La cultura participativa es un hecho cotidiano. Y va a más porque los avances tecnológicos están de su parte. Ahora no se trata de enviar cartas o recurrir a la radio y la telvisión para unir fuerzas y hacerse oír. No hay que esperar a que abran la puerta porque los fans pueden crear sus propios altavoces: podcasts, blogs, webs, foros, redes sociales... A finales de los 80, lo que era una rareza se empezó a convertir en un modus operandi. Los productores lo tienen claro. Antes, ellos mismos convocaban ya al comienzo mismo de Hollywood a grupos de espectadores para proyectarles películas y recabar sus opiniones (los montajes finales se cambiaban a menudo tras esos exámenes) pero ahora la interacción con la audiencia es el plan nuestro de cada día, y el advenimiento mágico de internet y las nuevas propiedades de la televisión dan a la audiencia un poder creciente no sólo de elección, sino incluso de creación.
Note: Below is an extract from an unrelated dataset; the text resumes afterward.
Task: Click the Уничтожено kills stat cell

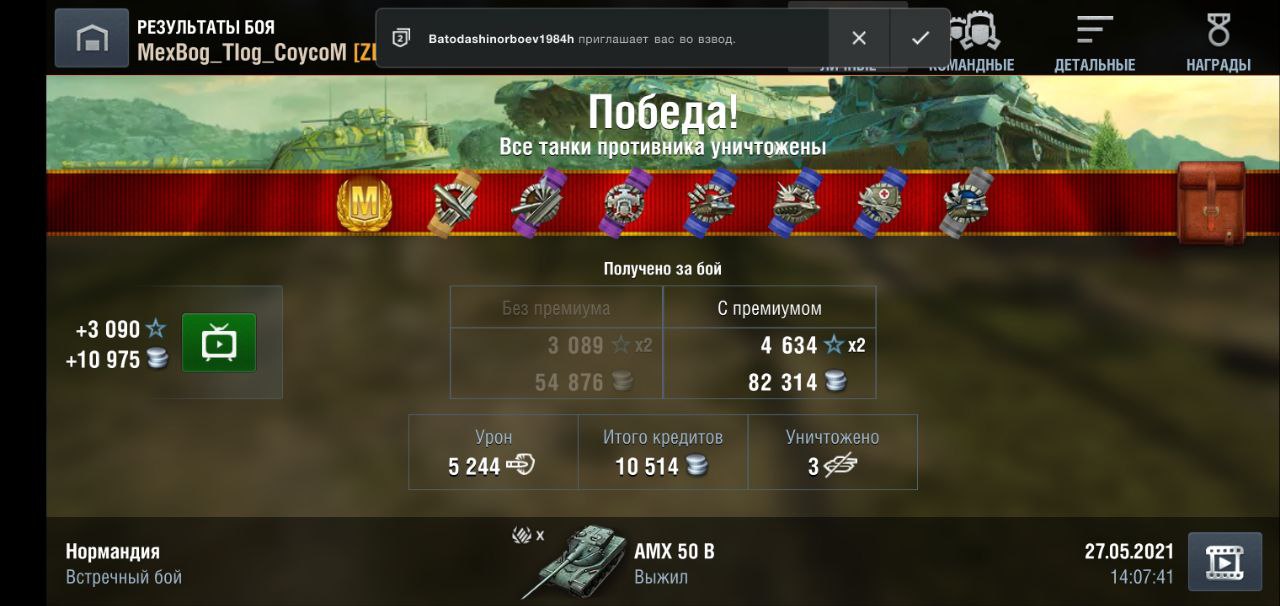Action: (832, 452)
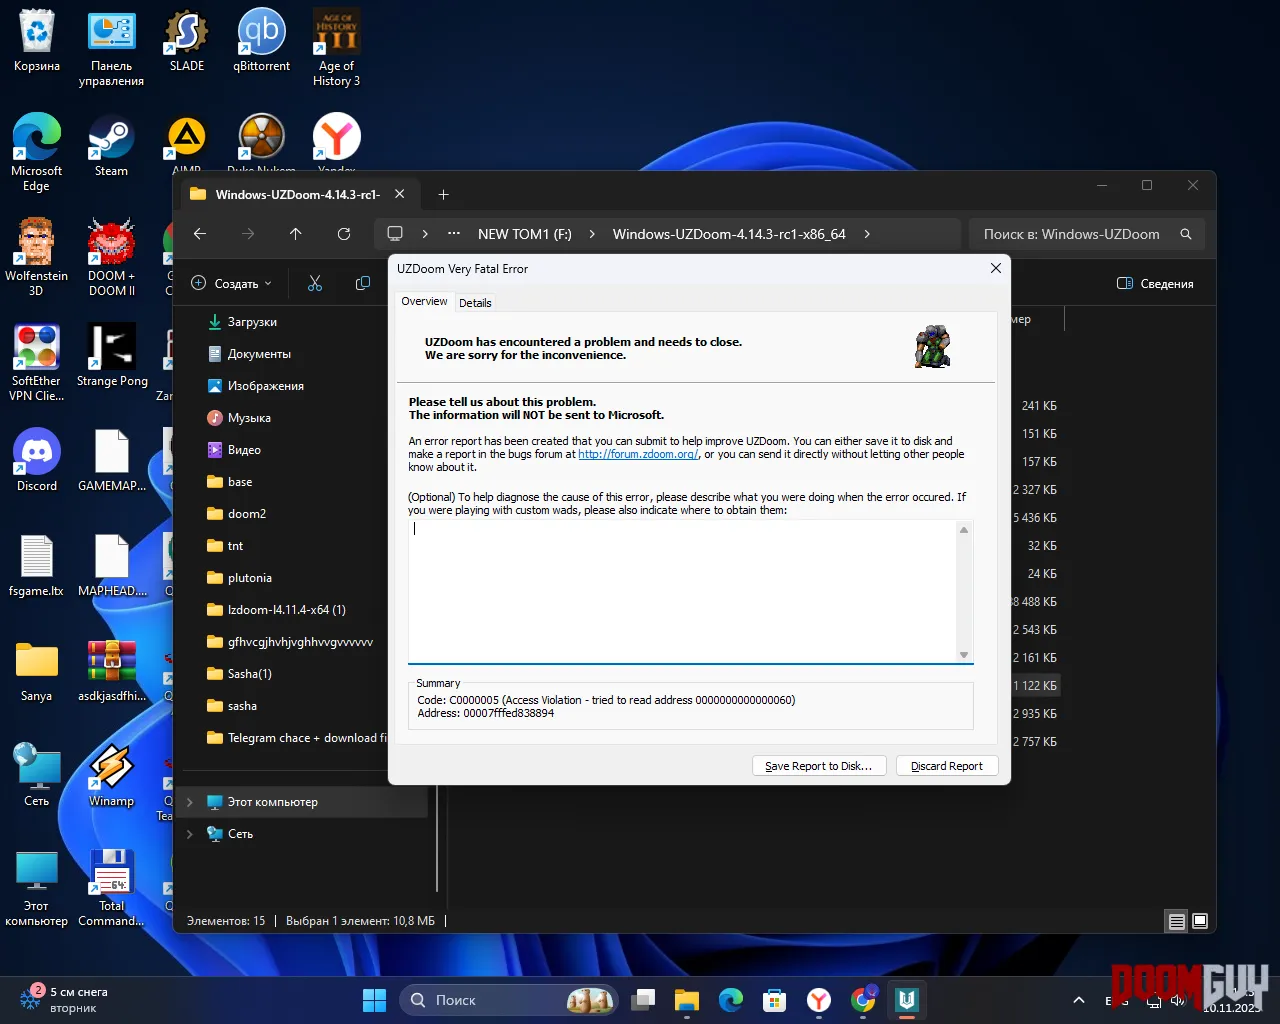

Ya no se trata de que los amos del juego mediático puedan decidir e imponer lo que se ve y se escucha. La caja mal llamada tonta se ha hecho libre y esponjosa: lo que sale por la pantalla no adquiere sello de autoridad por el mero hecho de hacerlo. El público se dispersa pero su poder de acción se concentra, y puede replantar y redibujar el mensaje original. En Estados Unidos hay blogueros con tanta influencia en el mundo del espectáculo o de la política como los diarios más prestigiosos y no es de extrañar ver en los mejores puestos de los desfiles de modas, presentaciones de discos, estrenos cinematográficos o comparecencias de Obama a personajes que trabajan en casa con su blog o su web.
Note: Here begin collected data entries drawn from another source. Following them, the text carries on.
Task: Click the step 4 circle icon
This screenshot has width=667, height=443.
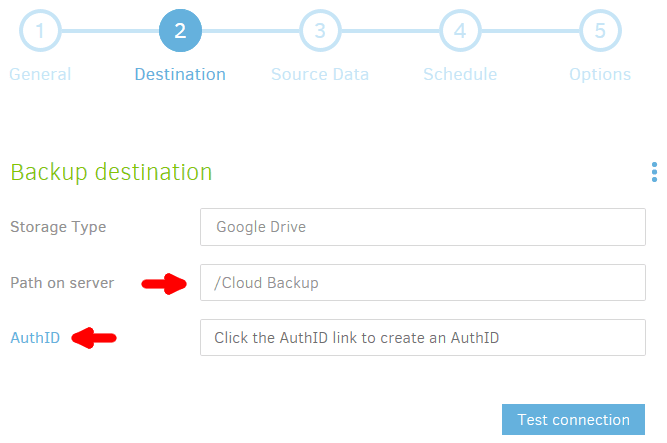Action: click(460, 31)
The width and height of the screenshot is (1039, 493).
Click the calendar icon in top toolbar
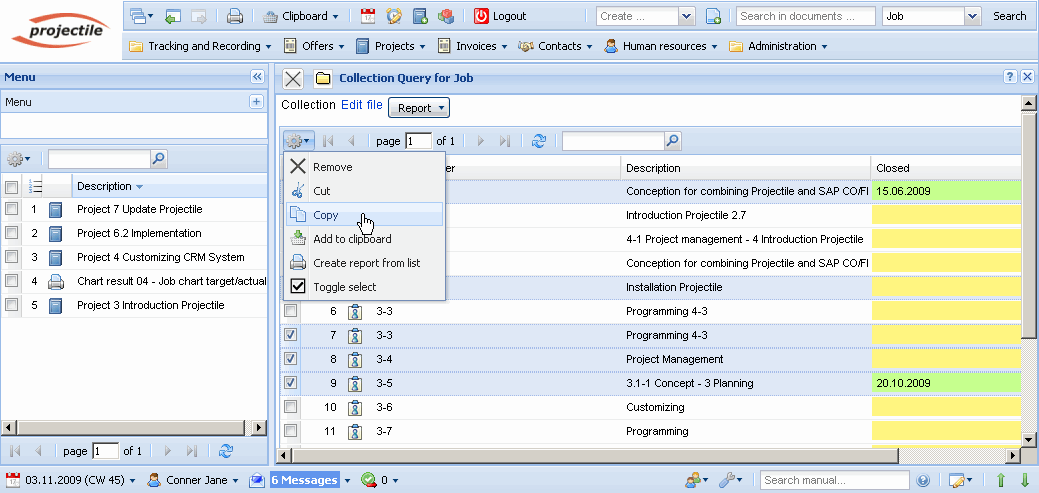(x=367, y=16)
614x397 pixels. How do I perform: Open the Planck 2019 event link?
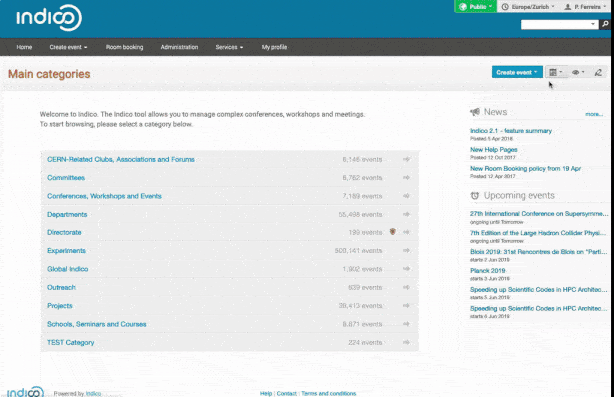(x=488, y=271)

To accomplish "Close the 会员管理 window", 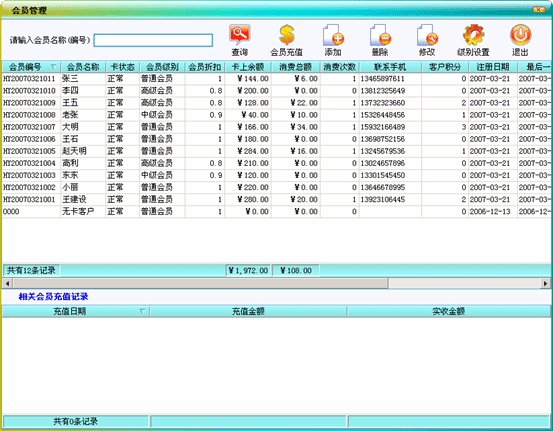I will (x=539, y=10).
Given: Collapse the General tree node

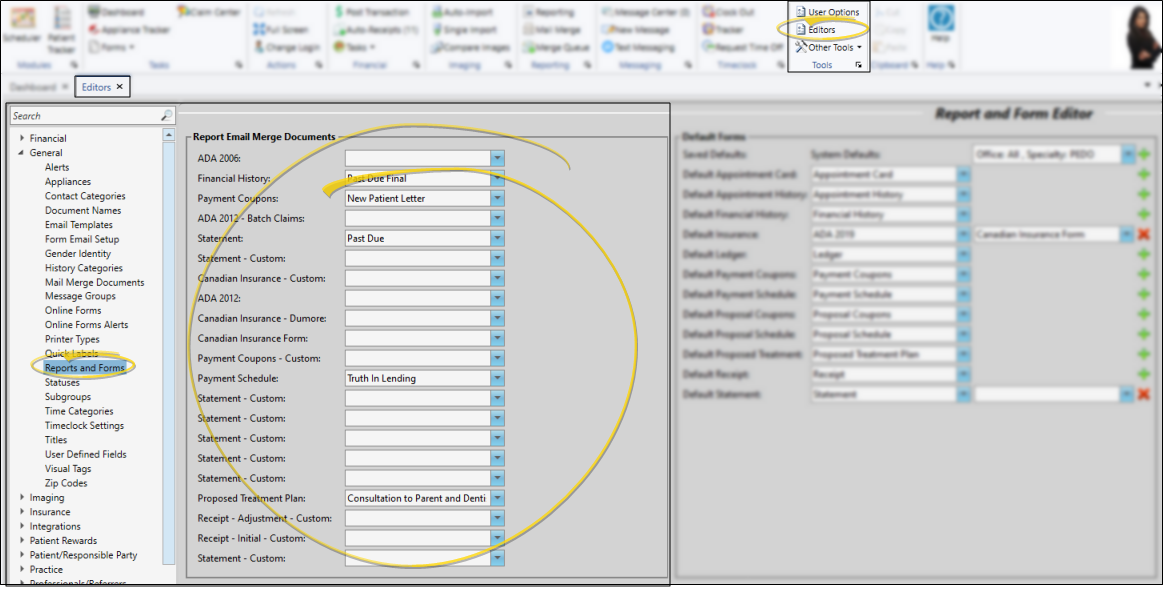Looking at the screenshot, I should (x=22, y=153).
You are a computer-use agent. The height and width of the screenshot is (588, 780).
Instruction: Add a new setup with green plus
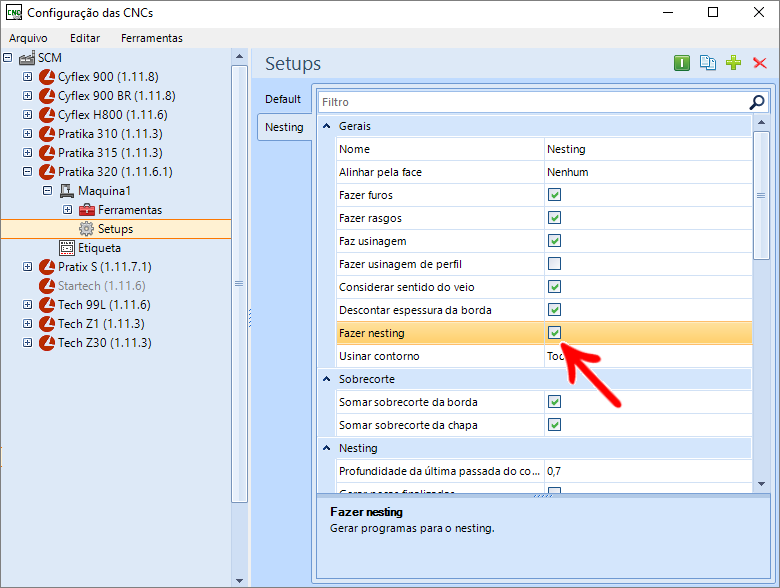[x=734, y=63]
Desde luego, Jenkins sabe de lo que habla. Y lo deja claro desde el principio: «Hola. Me llamo Henry y soy un fan». La cultura participativa no es hoy marginal ni clandestina. Los productores mediáticos siguen los foros lanzando globos sonda para comprobar la respuesta de los espectadores o medir la reacción a giros argumentales controvertidos. Las empresas de videojuegos facilitan el acceso del público a sus herramientas de diseño, promocionan los mejores resultados y contratan a los mejores programadores aficionados (los seguidores del juego GTA saben de qué estamos hablando). Los devotos de Expediente X se fueron a la guerra para que no retiraran la serie. Y gran parte del triunfo de Barack Obama se gestó en el campo de batalla de la red. La comunidad bloguera puede determinar el éxito o el fracaso de un producto (véase la inmensa repercusión que ha tenido el iPad esta semana). El universo fotocopiado del fanzine ha dado paso a la cibercultura, que no tiene fronteras ni gastos. Y con un detalle a tener muy en cuenta: los fans escritores mediáticos son en su mayoría mujeres.
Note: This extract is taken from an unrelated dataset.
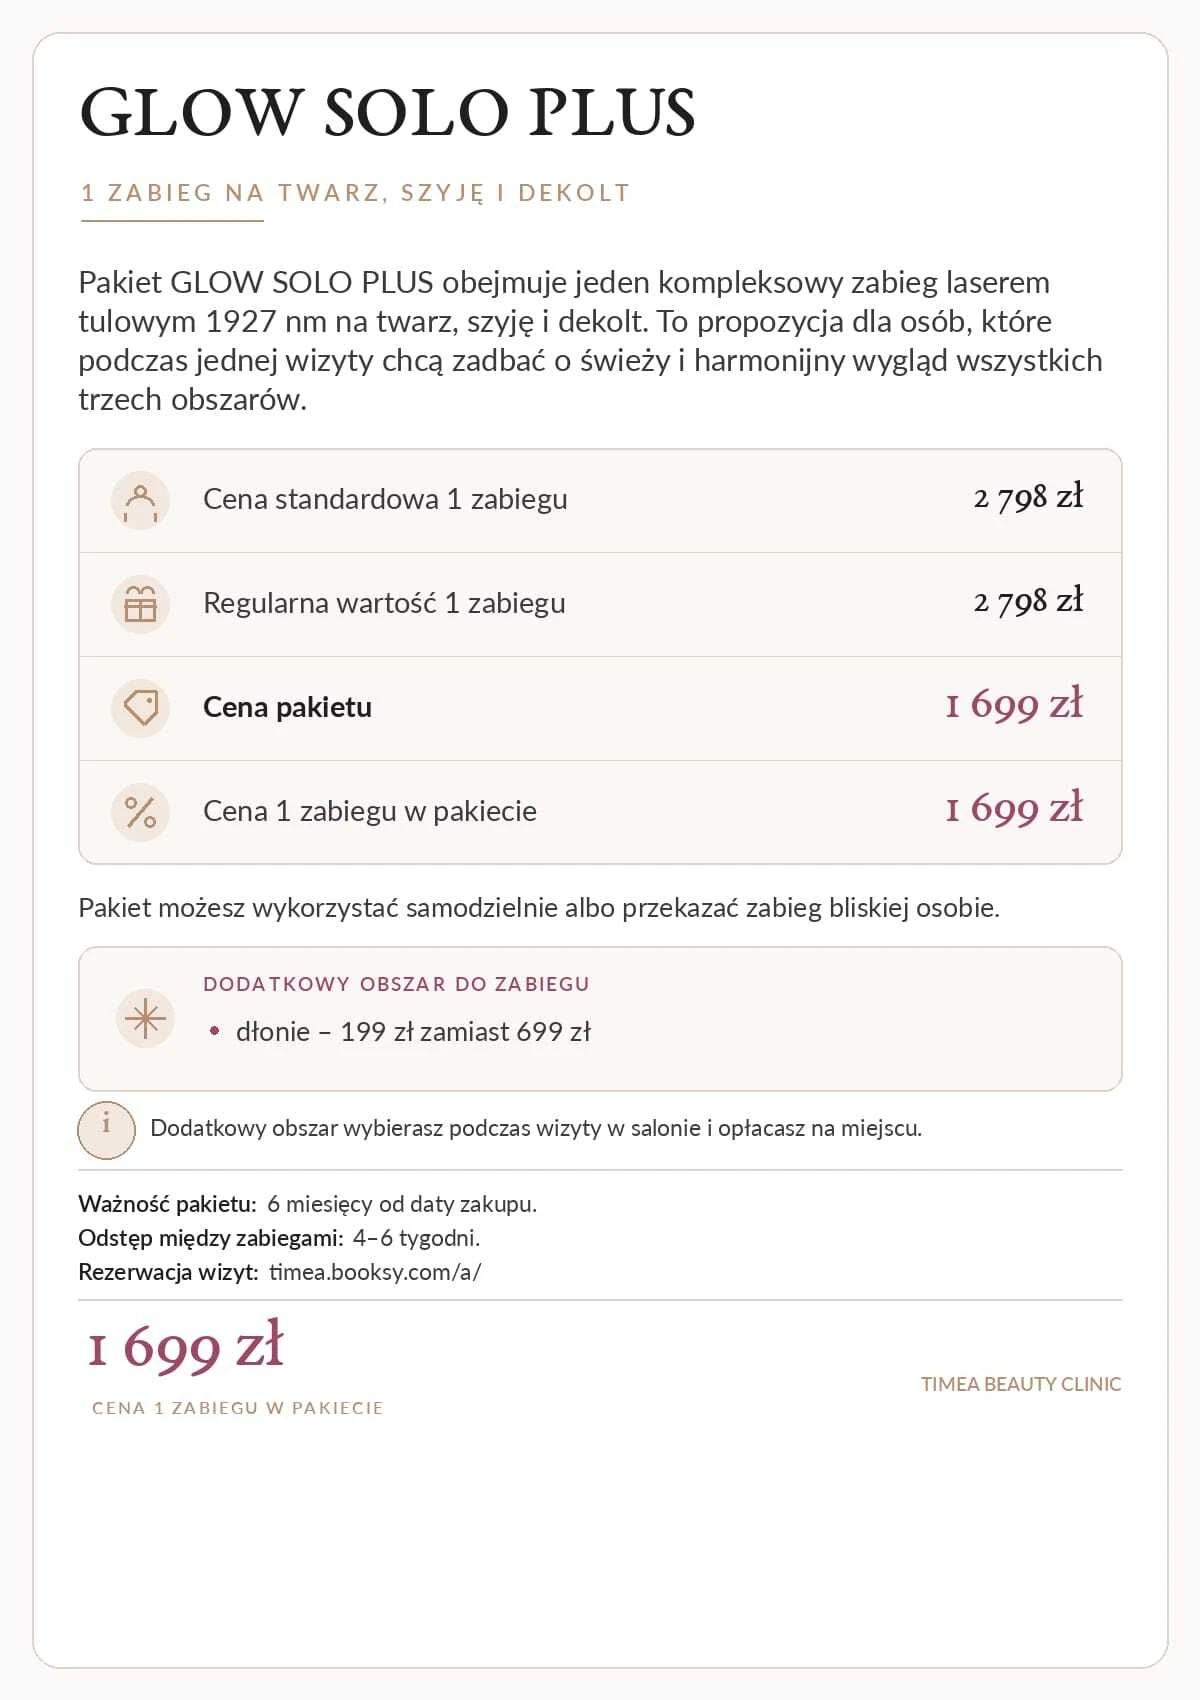The height and width of the screenshot is (1700, 1200).
Task: Click the dłonie – 199 zł zamiast 699 zł option
Action: click(413, 1032)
En esta historia hay hitos que Jenkins desarrolla con encomiable sentido didáctico y reivindicativo (es un libro apasionado, que no fundamentalista), como el caso de la serie Twin Peaks: «La críptica e idiosincrásica serie de David Lynch parecía invitar al escrutinio minucioso y la especulación intensa posibilitados por el acceso de los fans a estos recursos técnicos (el vídeo e internet)». Un fan explicaba: «La grabación en vídeo ha hecho posible tratar una película como un manuscrito que ha de estudiarse detenidamente y descifrarse». Es decir, «la red informática permitía la evolución de una cultura escritural en torno a la circulación e interpretación de dicho manuscrito». Dicho de otra forma, pero con idéntico fondo: con Twin Peaks nacía el espectador de ordenador.

Especial interés tiene el capítulo dedicado a la influencia de los videojuegos violentos en los más jóvenes, sobre todo a raíz de matanzas como la del Instituto Columbine, perpetradas por adolescentes. Jenkins pone el dedo en la llaga: «... si consideramos detenidamente la trayectoria personal de los niños involucrados en los tiroteos en las escuelas, descubriremos una historia de agresión y violencia en el mundo real. No necesitan que los juegos les enseñen a odiar y hacer daño; ya aprendieron a hacerlo en casa o en el colegio».